(Records on finding elements on screens)
· · · ·
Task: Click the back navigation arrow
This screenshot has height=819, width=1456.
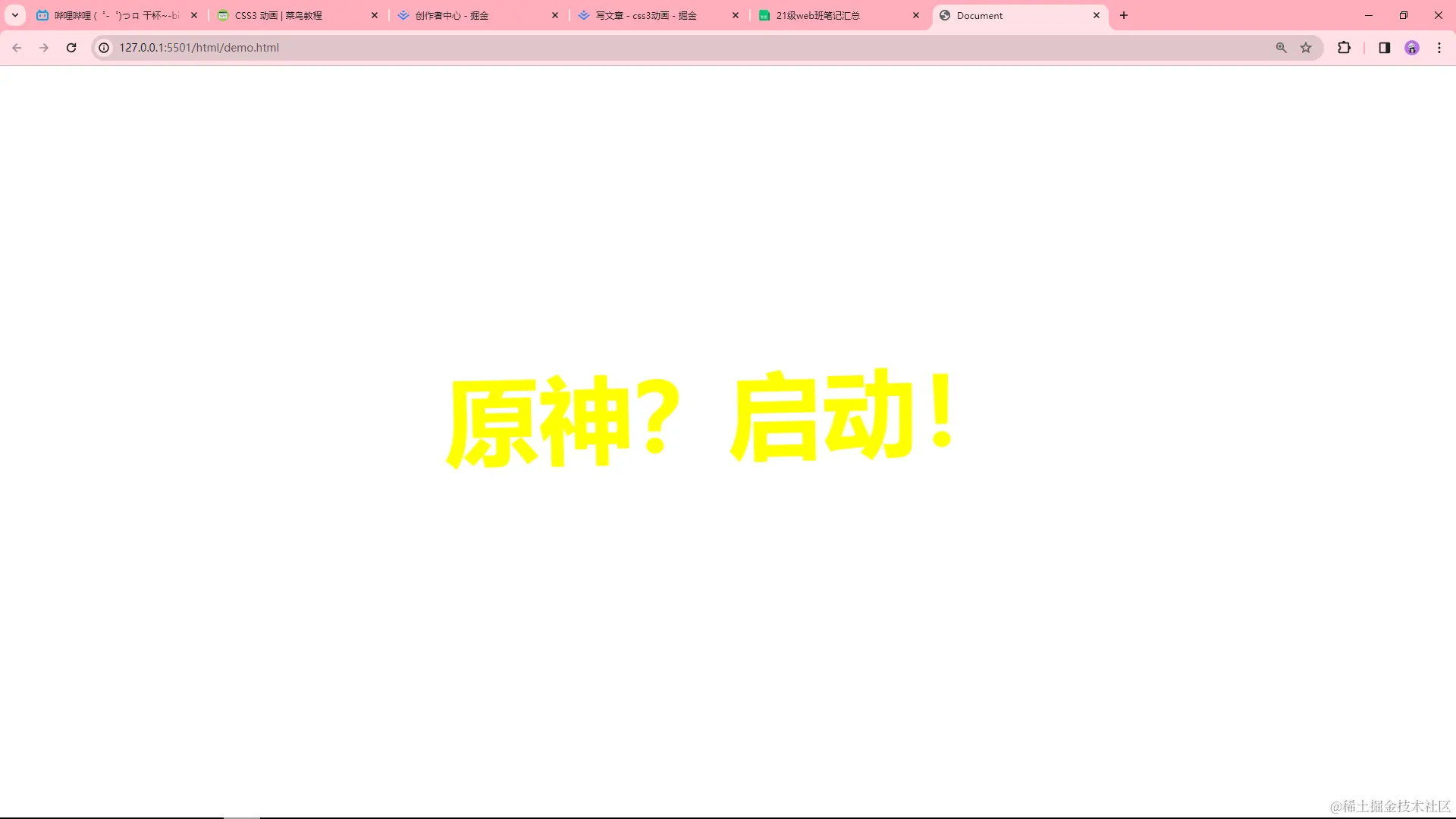Action: [x=17, y=47]
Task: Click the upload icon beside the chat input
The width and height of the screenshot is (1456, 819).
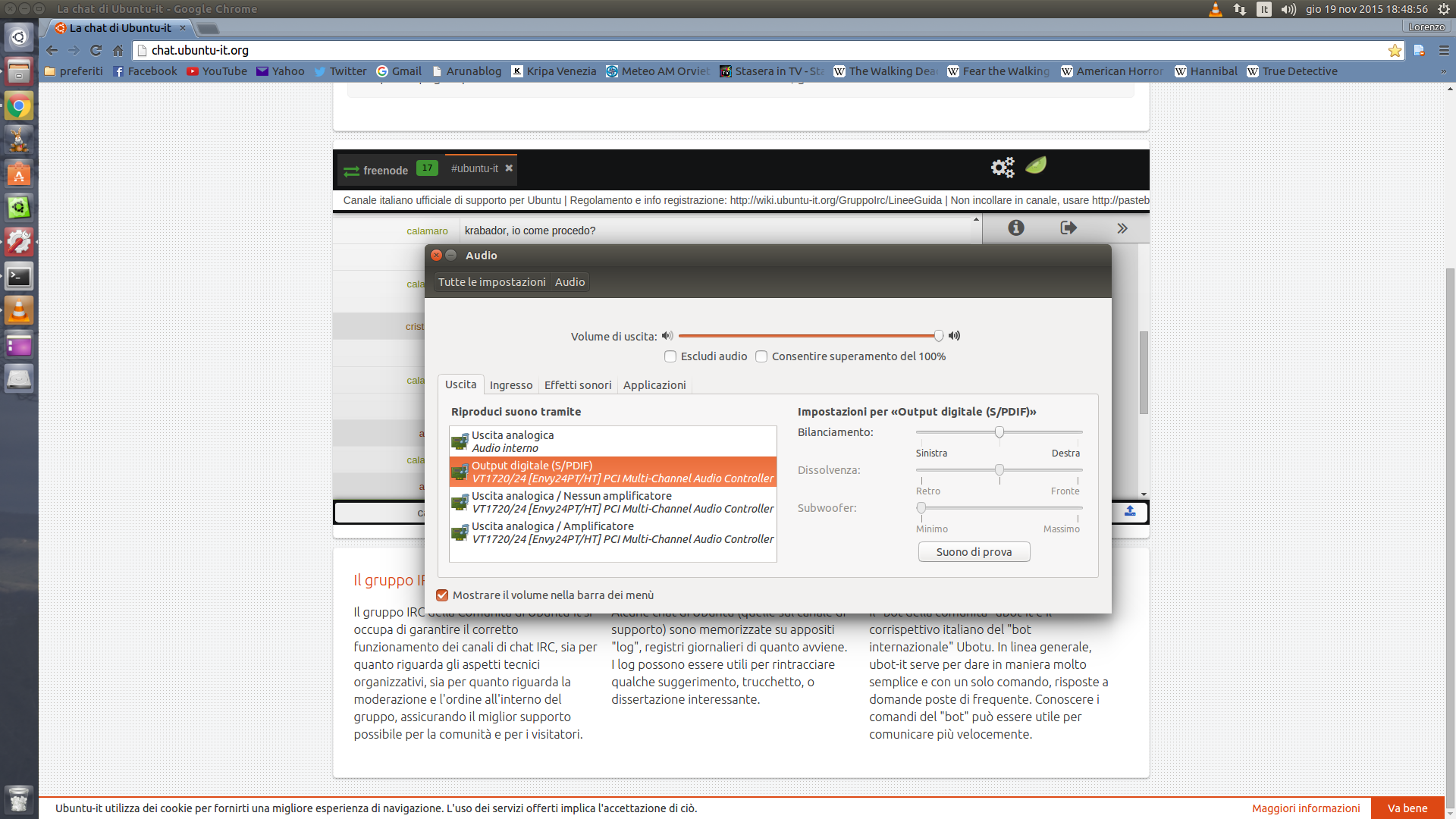Action: pyautogui.click(x=1130, y=511)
· · · ·
## Given task
Copy out every line of the records, including the lines that say what to click, but leave the pictures out. Shift each coordinate in the answers by adding 144 to it.

## Answer
Task: Click the back navigation arrow
This screenshot has height=819, width=1456.
Action: [x=161, y=191]
Task: Click the upload icon beside the chat input
The width and height of the screenshot is (1456, 819).
Action: pyautogui.click(x=1274, y=655)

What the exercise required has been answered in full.